The link between these plant sequences and RG-II biosynthesis is not straightforward, except if we consider a more general function as a fucosyltransferase, or alternatively as a possible way to modulate cell wall biosynthesis through specific O-fucose modification of regulatory proteins. It must also be stressed that members of family GT68 belongs to the large fucosyltransferase superfamily that has been previously described [64] and which includes protein sequences from four other CAZy GT families (GT11, GT23, GT37, GT65). This superfamily is characterized by the presence of three conserved peptide regions (see paragraph on GT-B-like sequences).

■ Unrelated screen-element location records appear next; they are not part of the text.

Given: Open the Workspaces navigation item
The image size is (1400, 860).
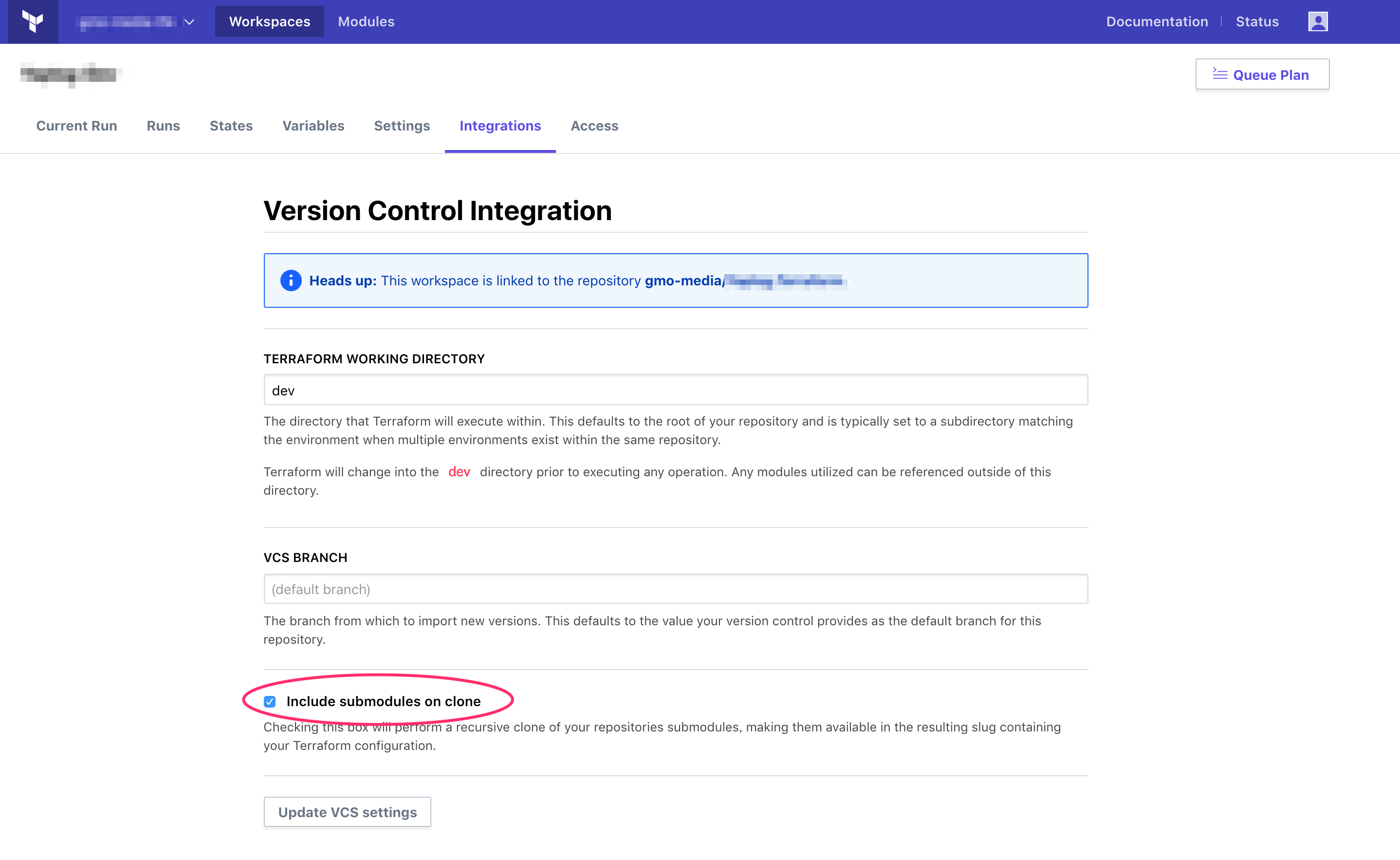Looking at the screenshot, I should point(269,21).
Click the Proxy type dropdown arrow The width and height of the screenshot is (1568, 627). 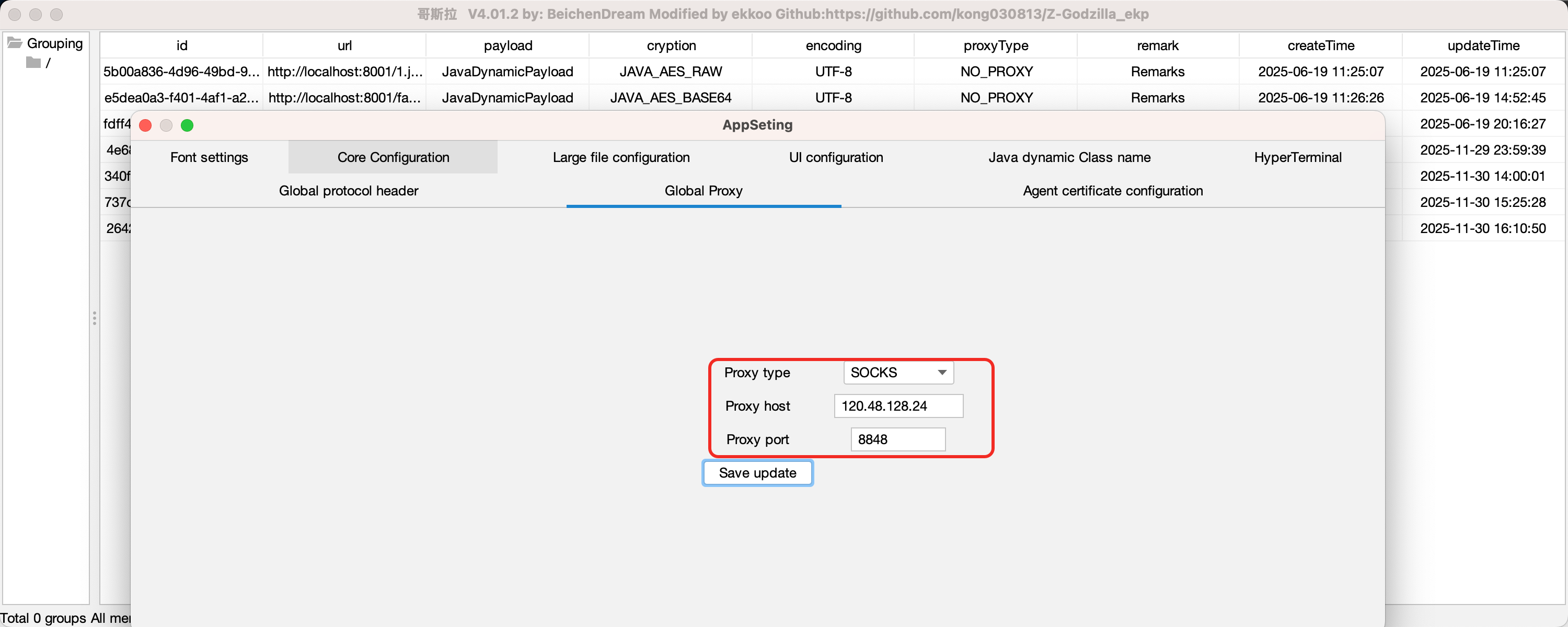point(942,373)
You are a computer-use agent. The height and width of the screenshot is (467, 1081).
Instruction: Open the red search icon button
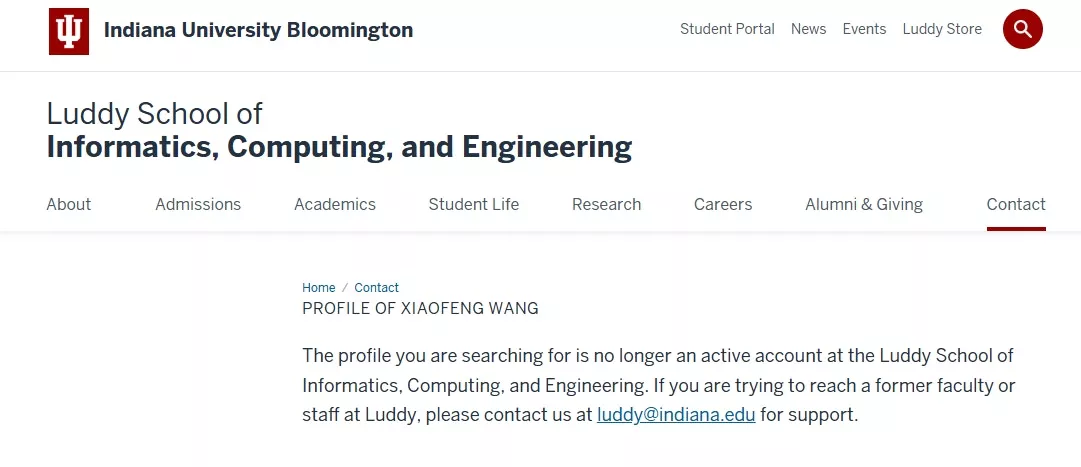point(1022,29)
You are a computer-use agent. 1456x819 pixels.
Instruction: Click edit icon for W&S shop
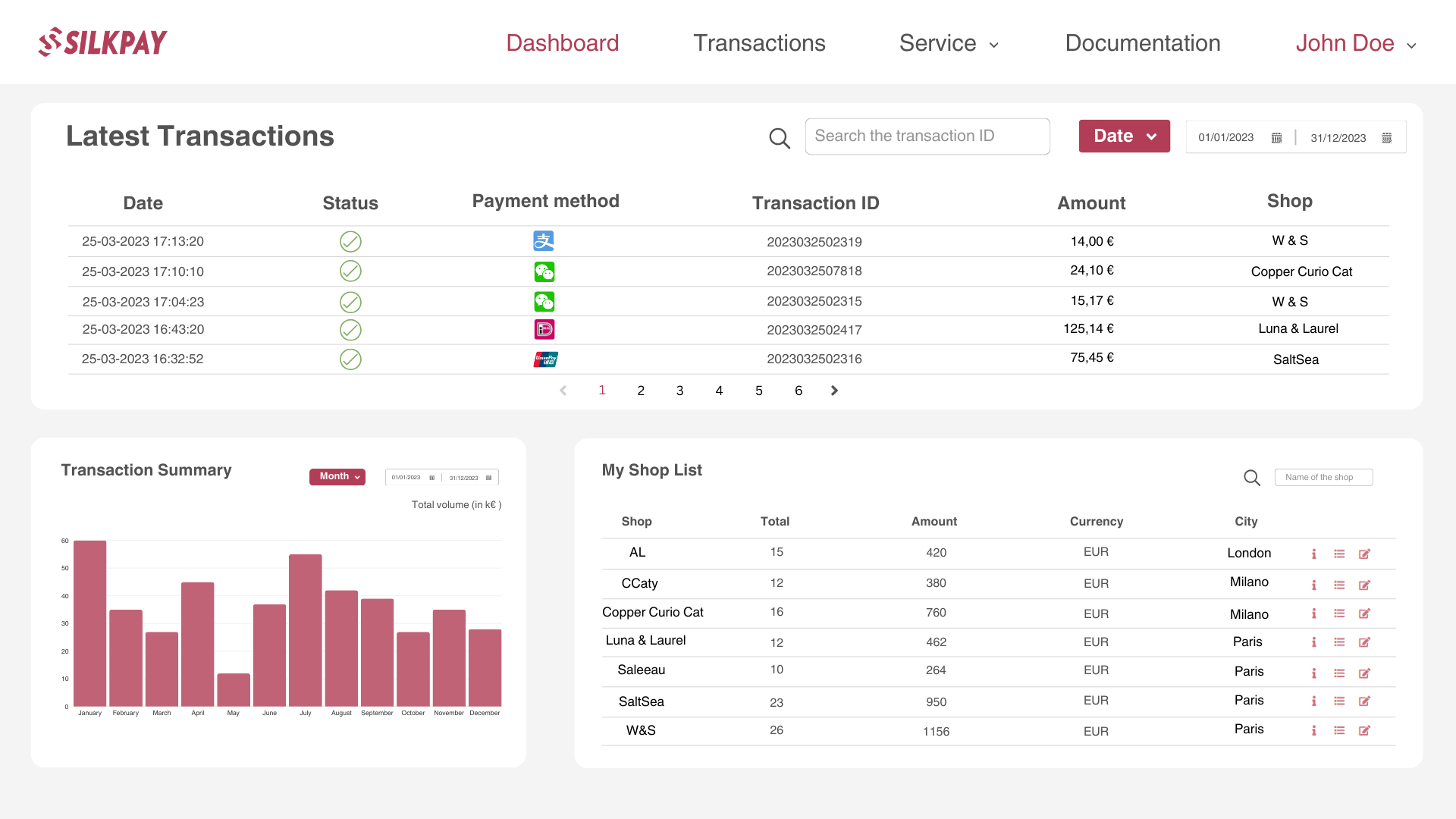tap(1364, 731)
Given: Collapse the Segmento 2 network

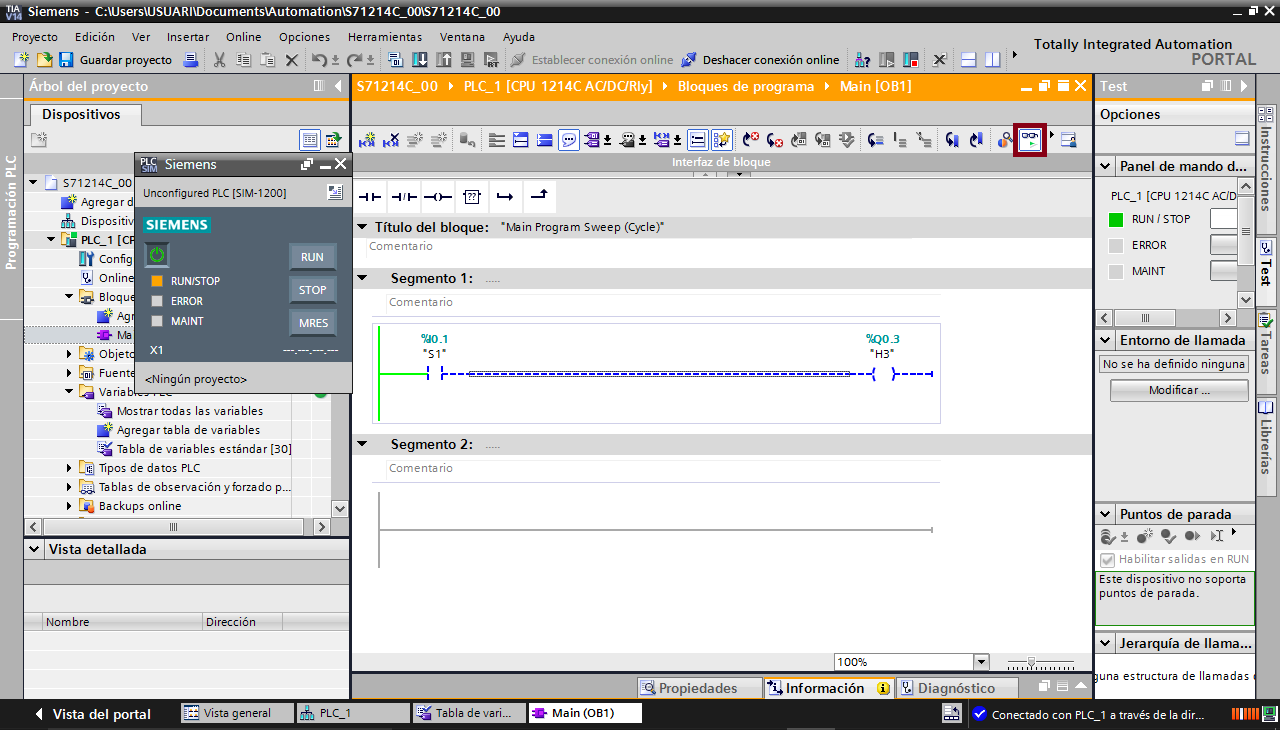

CAZy family GT92 contains inverting enzymes from various organisms except mammals, exhibiting a DUF23 domain. In this family, two ß4-galactosyltransferases involved in the synthesis of unique N-glycan structures, such as the core Galß(1–4)Fuc epitope found in proteins of the nematode C. elegans, have been characterized [65],[66]. Plant GT92 proteins, including three Arabidopsis sequences, are contained in a distinct clade from other proteins (Fig. S3). At2g33570 is one of the candidate genes that have been selected in this study. In addition, this gene appears to have a clear link with cell wall biosynthesis since it is also tightly coexpressed with CesA6 encoding a cellulose synthase and cell wall proteins (i.e., extensin, AGP, etc). If we assume a similar function (ß4-linkage forming enzyme) for this sequence, an hypothetical role for this protein sequence could be the addition of a ß(1–4)GlcA to the fucose residue of RG-II side chain A.

Non-CAZy GT candidates.

The combined use of the fold recognition programme PHYRE [30] and the Hydrophobic Cluster Analysis method (HCA) [31],[32] was an efficient approach to identify possible GT signatures in the protein sequences of unknown function that were retrieved using the present bioinformatics strategy (non-CAZy sequences listed in Table 1). Among the 16 retrieved non-CAZy candidate protein sequences, five gave strong scores using PHYRE with GTs known to adopt a GT-A fold and the remaining sequences are predicted to adopt a GT-B fold.

GT-A like sequences.

The GT-A fold type is shared by numerous GT families (currently 18) in CAZy, including inverting and retaining families. A similar fold type is also predicted for many other GT families [67]. The GT-A fold consists of an α/ß/α sandwich that resembles the Rossmann fold. Comparison of the catalytic domains of GT-A enzymes revealed the presence of two regions that are structurally well conserved [42]. The first region corresponds to the nucleotide binding domain (NBD, typically comprising around 100–120 residues) that is terminated by a characteristic Asp-Xxx-Asp sequence (also referred to as DxD motif). This motif is primarily involved in the binding of the phosphate groups of the nucleotide donor through the coordination of a divalent cation (e.g. Mn2+, Mg2+). The DxD motif can be easily identified since it is always located in a short loop connecting two ß-strands at the end of the NBD. The second conserved region (herein referred to as ß-α-α region) is located in the half C-terminal part of the catalytic domain of GT-A enzymes. It forms part of the active site and comprises residues that were shown to interact with both the donor and acceptor sugars [42]. In many inverting GT-A enzymes, the putative catalytic base (i.e. an aspartate or glutamate residue) was proposed in this region.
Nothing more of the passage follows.